Les divergences sur les dépenses publiques constituent également un obstacle. Le PVV a promis la gratuité du transport par bus, une amélioration des dépenses de santé et de protection sociale et une réduction des impôts – sans avoir de plans concrets sur la manière de financer le tout.

Le VVD est favorable à une restriction des dépenses tandis que le NSC augmenterait les impôts sur la fortune pour financer les dépenses. Le président de la banque centrale néerlandaise, Klaas Knot, a déclaré la semaine dernière que toute nouvelle coalition devrait mettre en œuvre des coupes budgétaires de 17 milliards d’euros pour limiter le déficit budgétaire du pays à 2 pour cent du produit intérieur brut.

Dilan Yeşilgöz, dirigeante du VVD et ministre de la Justice par intérim, peine à contrôler son parti. Même si elle avait initialement exclu de rejoindre un gouvernement dirigé par Wilders, une majorité d’électeurs du VVD y sont favorables. Elle a déclaré mardi qu’elle restait déterminée à poursuivre les pourparlers.

Les partis d’opposition ont condamné leurs rivaux pour avoir discuté avec Wilders. «Les principaux conservateurs néerlandais se sont trompés en faisant campagne sur l’immigration et en ouvrant ensuite la porte à la droite radicale. Ils sont confrontés à un problème aussi insoluble que la quadrature du cercle », a déclaré Rob Jetten, chef du parti progressiste-libéral D66, qui a lourdement perdu aux élections.

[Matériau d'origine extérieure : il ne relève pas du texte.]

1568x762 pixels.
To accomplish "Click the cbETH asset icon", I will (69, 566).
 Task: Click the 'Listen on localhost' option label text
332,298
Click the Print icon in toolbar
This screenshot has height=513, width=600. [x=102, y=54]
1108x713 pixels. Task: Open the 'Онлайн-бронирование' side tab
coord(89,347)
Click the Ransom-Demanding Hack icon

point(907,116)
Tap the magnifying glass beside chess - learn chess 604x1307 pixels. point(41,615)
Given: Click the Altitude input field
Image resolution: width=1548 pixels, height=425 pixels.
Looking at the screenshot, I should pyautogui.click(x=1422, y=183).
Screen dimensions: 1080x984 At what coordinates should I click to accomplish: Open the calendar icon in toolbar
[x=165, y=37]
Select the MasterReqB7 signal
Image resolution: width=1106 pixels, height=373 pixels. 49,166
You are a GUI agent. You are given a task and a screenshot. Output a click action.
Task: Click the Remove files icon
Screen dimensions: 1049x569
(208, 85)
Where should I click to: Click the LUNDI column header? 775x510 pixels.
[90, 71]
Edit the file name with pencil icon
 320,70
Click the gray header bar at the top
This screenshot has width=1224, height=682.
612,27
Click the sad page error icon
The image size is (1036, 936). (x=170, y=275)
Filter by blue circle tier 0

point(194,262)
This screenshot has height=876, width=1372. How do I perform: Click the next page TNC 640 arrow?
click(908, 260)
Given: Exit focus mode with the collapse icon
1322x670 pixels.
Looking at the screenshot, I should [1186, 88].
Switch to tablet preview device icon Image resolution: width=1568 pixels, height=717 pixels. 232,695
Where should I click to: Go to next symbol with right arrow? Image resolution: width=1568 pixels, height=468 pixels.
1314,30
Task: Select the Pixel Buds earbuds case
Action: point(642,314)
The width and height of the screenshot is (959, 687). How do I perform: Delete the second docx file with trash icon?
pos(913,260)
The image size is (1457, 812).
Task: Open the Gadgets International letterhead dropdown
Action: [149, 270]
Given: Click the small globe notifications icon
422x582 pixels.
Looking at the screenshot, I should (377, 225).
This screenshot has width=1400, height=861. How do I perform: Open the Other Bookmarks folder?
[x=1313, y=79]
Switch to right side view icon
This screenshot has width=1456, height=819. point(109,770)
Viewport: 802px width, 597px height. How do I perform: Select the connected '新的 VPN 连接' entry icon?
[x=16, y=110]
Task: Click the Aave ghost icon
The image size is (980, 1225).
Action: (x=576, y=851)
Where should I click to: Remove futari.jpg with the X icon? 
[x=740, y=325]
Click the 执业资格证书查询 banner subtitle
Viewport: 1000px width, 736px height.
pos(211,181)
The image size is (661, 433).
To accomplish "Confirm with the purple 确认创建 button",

« D’un côté, ils veulent de la prudence budgétaire, de la croissance économique et de la respectabilité internationale. De l’autre, ils veulent amener au pouvoir un homme qui idolâtre [Russian leader Vladimir] Poutine et [rightwing Hungarian premier Viktor] Orbán, qui considère le Brexit comme un modèle auquel aspirer, dont . . . le radicalisme politique trahit les valeurs et les intérêts économiques néerlandais.

Si Wilders ne parvient pas à former un gouvernement, Plasterk pourrait décider de se tourner vers le second, l’alliance travailliste-verts dirigée par l’ancien commissaire européen Frans Timmermans. Mais cette coalition serait encore plus lourde à gérer, car elle impliquerait au moins quatre partis de tout l’éventail politique pour atteindre une majorité.

De nouvelles élections pourraient être la seule issue, même si elles se transforment en un « jeu de reproches », a déclaré un porte-parole travailliste-Vert.

L’institut d’enquête indépendant Maurice de Hond a averti la semaine dernière que si d’autres partis évitaient une coalition avec Wilders, cela ne ferait que radicaliser davantage les électeurs.

« Les gens ne se rendent pas compte à quel point ils jouent avec le feu, car les conséquences de l’échec de [rightwing coalition talks] ce serait très bien », a-t-il déclaré.